__DATA FOR PROCESSING__
[Start of Attachment]

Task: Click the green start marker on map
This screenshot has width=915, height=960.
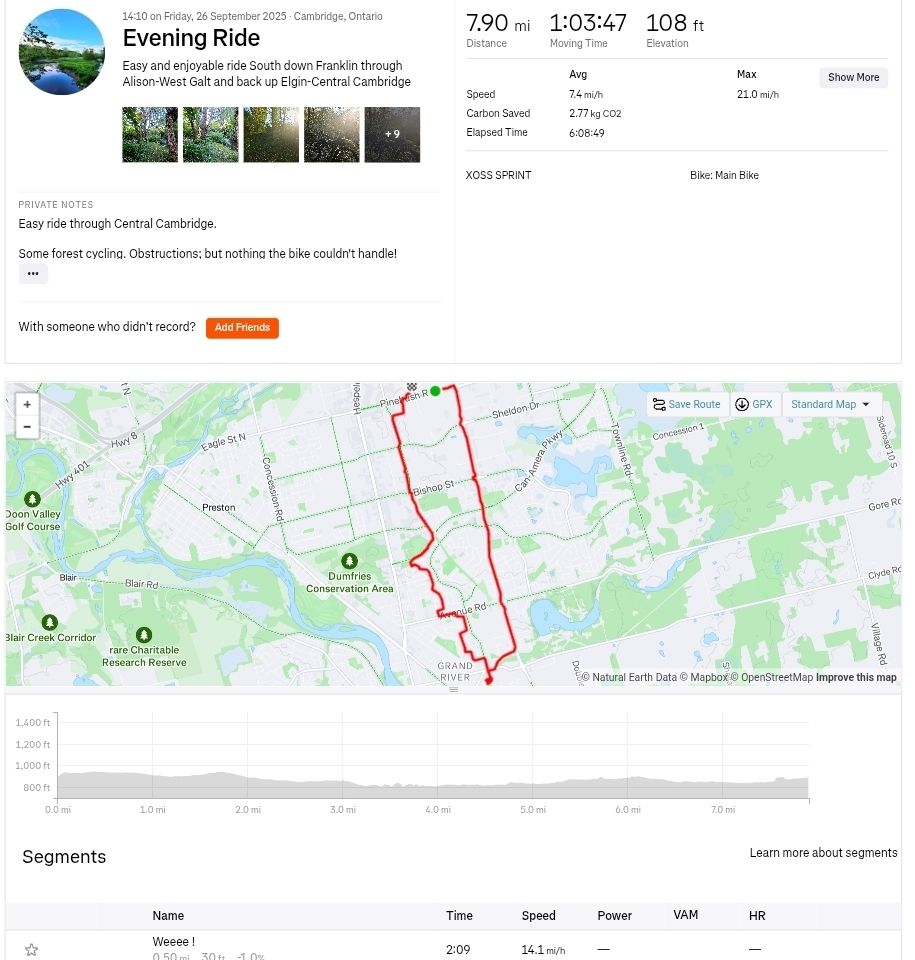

[End of Attachment]
[Start of Attachment]

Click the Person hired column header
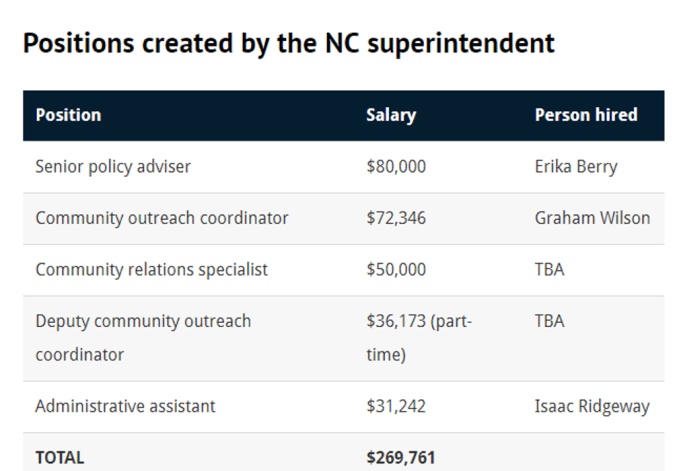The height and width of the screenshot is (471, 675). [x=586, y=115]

[End of Attachment]
[Start of Attachment]

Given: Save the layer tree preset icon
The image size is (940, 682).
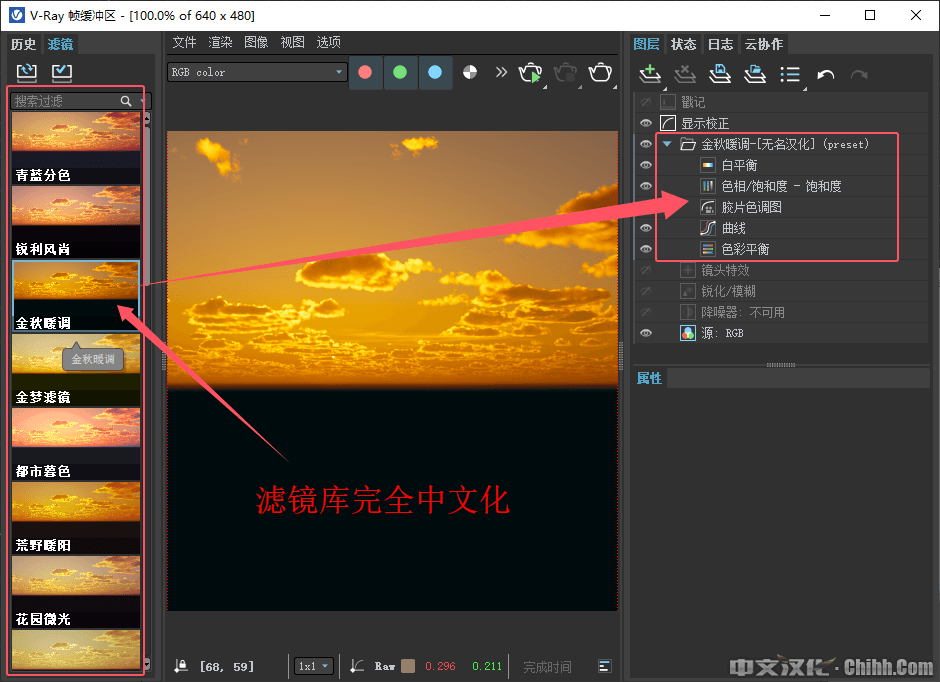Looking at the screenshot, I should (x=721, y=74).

[End of Attachment]

__INSTRUCTIONS FOR THE TASK__
From the material above, set down exactly the lines starting at the one with "Task: Click the green start marker on map" and ending at the one with "This screenshot has width=915, height=960.", end lines included.

__RESULT OF THE EXERCISE__
Task: Click the green start marker on map
This screenshot has width=915, height=960.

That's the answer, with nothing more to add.